The ASA also moved away from their original, more literal, approach to the meaning of ‘solid hardwood’. Whilst the ASA noted that some consumers would see the “numerous small segments of wood to be inconsistent with the claim ‘100% solid hardwood’ and ‘solid hardwood’”, it held that the everyday meaning of ‘solid hardwood’ signifies the absence of cheaper material within the construction.

The ASA also acknowledged that the ‘oak-wrap’ technique was only used on the legs of Oak Furniture Land’s dining tables (accounting for 2.77% of its total stock) and decided that the claims “no veneer in ‘ere” and “100% solid hardwood” were “unlikely to mislead the average consumer into taking a transactional decision that they otherwise would not have taken.”

The ASA’s rare change of tune

The ASA’s complete volte-face is highly unusual and one which goes against the grain. Unfortunately, it has also come at a considerable cost to Oak Furniture Land, who attempted to seek an injunction to prevent the publication of the original ruling pending the outcome of the Independent Review, and a judicial review of the decision not to grant such a delay. Although it failed in those attempts, it has after great lengths succeeded in convincing the ASA to see the wood from the trees.

The ASA’s original ruling also highlighted the literal approach the ASA sometimes takes to advertising regulation. However, advertisers will be reassured by the knowledge that the revised ruling fell in line with Jason Bannister’s hope (in response to the original ruling) that “common sense will prevail", and fortunately (on this occasion) it has.

Is this the season for root and branch reform?

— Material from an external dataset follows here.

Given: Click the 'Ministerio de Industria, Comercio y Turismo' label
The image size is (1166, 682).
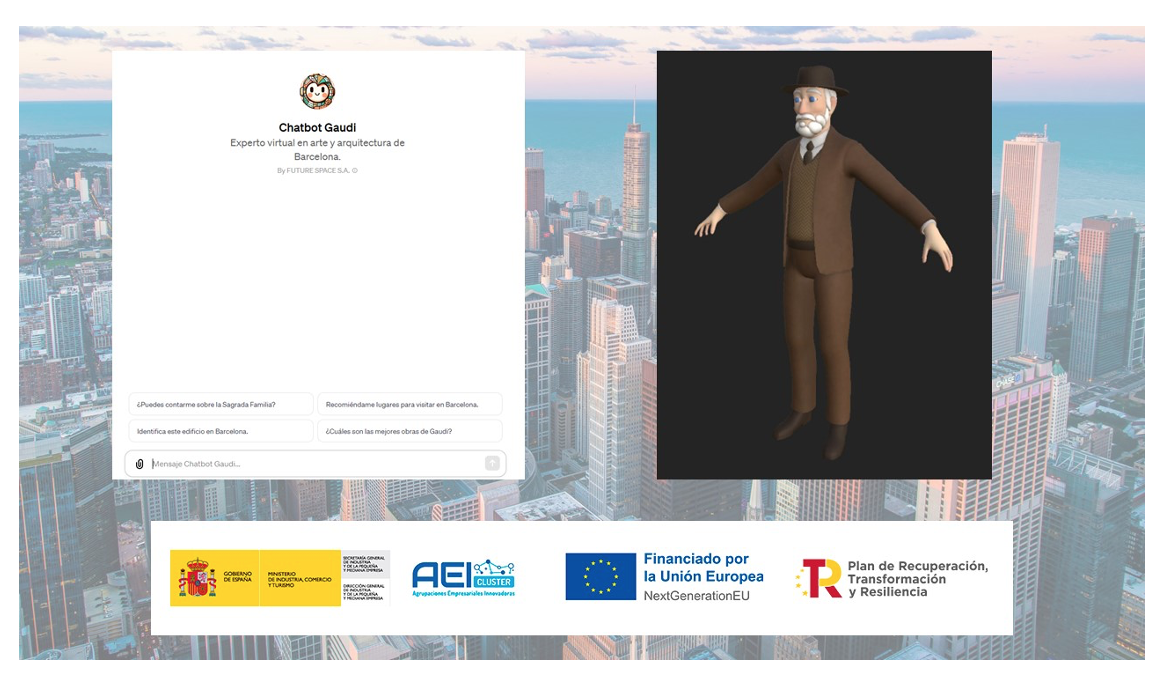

In spring this year, the ASA published Dame Janet Paraskeva’s Independent Audit of the ASA’s Commitment to Good Regulation. Fortunately, in this electronic age, publication did not entail the destruction of a large number of trees, because in truth, Dame Janet’s report was not accompanied by much fanfare and does not seem to have provoked much comment.
 
Perhaps that is because she seems largely uncritical of the ASA; and with good reason. The one aspect of the ASA’s regime that does seem to have generated some substantive ideas for reform is the Independent Review system.
 
The audit suggests clarifying that there are 3 possible grounds for complaint: new evidence; a substantial flaw in the process; or a substantial flaw in the ASA Council’s decision. It also suggests that, in order to preserve the ‘independence’ of the ‘Independent Review’, the chairs of the ASA and the Advertising Standards Board of Finance (the body that controls the funding of the ASA) should no longer act as assessors assisting the Independent Reviewer and that the ASA should publish an annual review of its Independent Reviews.
 
More interesting is the suggestion that the ASA should conduct a review of good practice of the independent review and appeal processes used by other UK regulators and by advertising regulators in other countries, and consider improvements it might make. Elsewhere in the report she states that the business representatives that she interviewed bemoaned the absence of an opportunity to make oral submissions.
 
When the ASA conducted a procedural review a few years ago, Lewis Silkin proposed a system that borrowed some of the best features of the procedures used by the National Advertising Division of the Better Business Bureau in the United States of America, known as the NAD. Unfortunately, our views did not find favour.
 
Since then, we have also had the opportunity to experience the Dutch Advertising Self-Regulatory system, collaborating with our colleagues from the Global Advertising Lawyers Alliance in The Netherlands to bring a successful complaint for Garmin against advertising by TomTom. That system includes an oral hearing, giving both parties the opportunity to state their case and answer questions direct with the adjudicating panel. The result was a relatively quick process resulting in a robust decision.
 
Finally, greater clarity is needed around the circumstances when the ASA will delay publication of an adjudication pending Independent Review, and the criteria to be applied when the ASA makes that assessment. Should that decision be left to the Chief Executive of the ASA, or should it be made by someone independent?
 
So, perhaps it’s time for the ASA to turn over a new leaf?